Sir Richard Branson and Lord Sugar could become ambassadors in UK diplomatic shake-up
Jeremy Hunt will use a speech on Wednesday to encourage new talent to champion British interests overseas and strike deals with other countries after Brexit.
He will also talk reveal efforts to rebuild the UK’s diplomatic footprint across the world following decades of contraction.
This includes the creation of 12 new missions and hundreds of new diplomatic posts.
“Our democratic values are arguably under greater threat than at any time since the fall of the Berlin Wall,” Mr Hunt will tell the Policy Exchange think-tank in London.
“We must reinvigorate and expand British diplomacy.”

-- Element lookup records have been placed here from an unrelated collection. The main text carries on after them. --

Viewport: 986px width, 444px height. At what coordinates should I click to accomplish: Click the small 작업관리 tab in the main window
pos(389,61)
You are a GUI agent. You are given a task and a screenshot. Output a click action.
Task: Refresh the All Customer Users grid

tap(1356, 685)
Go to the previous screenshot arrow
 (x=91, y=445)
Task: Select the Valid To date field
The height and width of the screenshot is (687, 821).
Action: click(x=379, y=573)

The foreign secretary’s plan includes widening the net when looking for ambassadors, beyond career civil servants.
“The strength of our network is its professionalism, which has given us what I believe is the finest diplomatic service in the world,” Mr Hunt is expected to say.

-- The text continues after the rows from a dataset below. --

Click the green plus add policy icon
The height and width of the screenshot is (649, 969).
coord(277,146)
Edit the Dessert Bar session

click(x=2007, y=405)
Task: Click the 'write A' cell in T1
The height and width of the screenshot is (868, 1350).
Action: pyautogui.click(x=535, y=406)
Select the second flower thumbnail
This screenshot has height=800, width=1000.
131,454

“But we must never close our eyes to the approaches and skills of other industries.”
Only one or two ambassador posts will be opened up to applicants from outside the civil service, but they could include plum jobs in Washington DC and Paris.

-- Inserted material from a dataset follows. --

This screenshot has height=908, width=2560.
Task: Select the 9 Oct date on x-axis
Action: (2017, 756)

Non-civil servants have been made ambassadors before but they are typically political appointments such as Lord Llewelyn, the UK ambassador to France. He previously served David Cameron’s government as Downing Street chief of staff.
Lord Ricketts, a former chief civil servant at the Foreign and Commonwealth Office (FCO), said it would be important that any external candidate recruited under Mr Hunt’s plan wins the position after competing for it fairly against career diplomats.
There is also a need to avoid damaging the morale of civil servants by parachuting outsiders into the best foreign jobs, he warned.
“No-one will object to this being done in a small way, more than that and it will send a very bad signal,” Lord Ricketts told Sky News.
A senior business figure with experience of working for the British government said hiring external talent into top diplomatic posts was a risky strategy because they would not be familiar with the bureaucracy, even though they would bring a fresh perspective.
“Without any government experience it could be quite tough because you wouldn’t know where to join up all the dots or which buttons to press,” the senior figure, who asked to remain anonymous, said.
The move on a small scale reflects the US system that enables a mixture of diplomats and political appointees to serve as ambassadors.
Woody Johnson, the US ambassador to the UK, is a businessman who was nominated by President Donald Trump.
In regrowing the UK’s footprint overseas, Mr Hunt will flesh out plans to create 12 new diplomatic missions or sites and hire almost 1,000 additional personnel.
This will include 335 new diplomatic posts overseas, 328 new roles in London, and 329 new locally-engaged staff. There will be a new embassy in Dijibouti and the upgrading of the British office in Chad to a full embassy.
Many of these moves have previously been announced.
Mr Hunt will say the Foreign Office is investing in linguistic skills. It will double the number of diplomats abroad who speak the local language from 500 to 1,000 – and increase the number of languages taught at the FCO from 50 to 70.
The 20 extra languages will vary from the Central Asian tongues of Kazakh and Kyrgyz, to Shona in Zimbabwe and Gujarati in India.
The foreign secretary will say that the UK’s network with countries around the world is underpinned by the shared values of democracy, the rule of law and a belief in free trade.
“When these values are under threat, Britain’s role – indeed obligation – is to defend them,” he is due to say.
“Which is why to do so, we must become an invisible chain linking the world’s democracies.”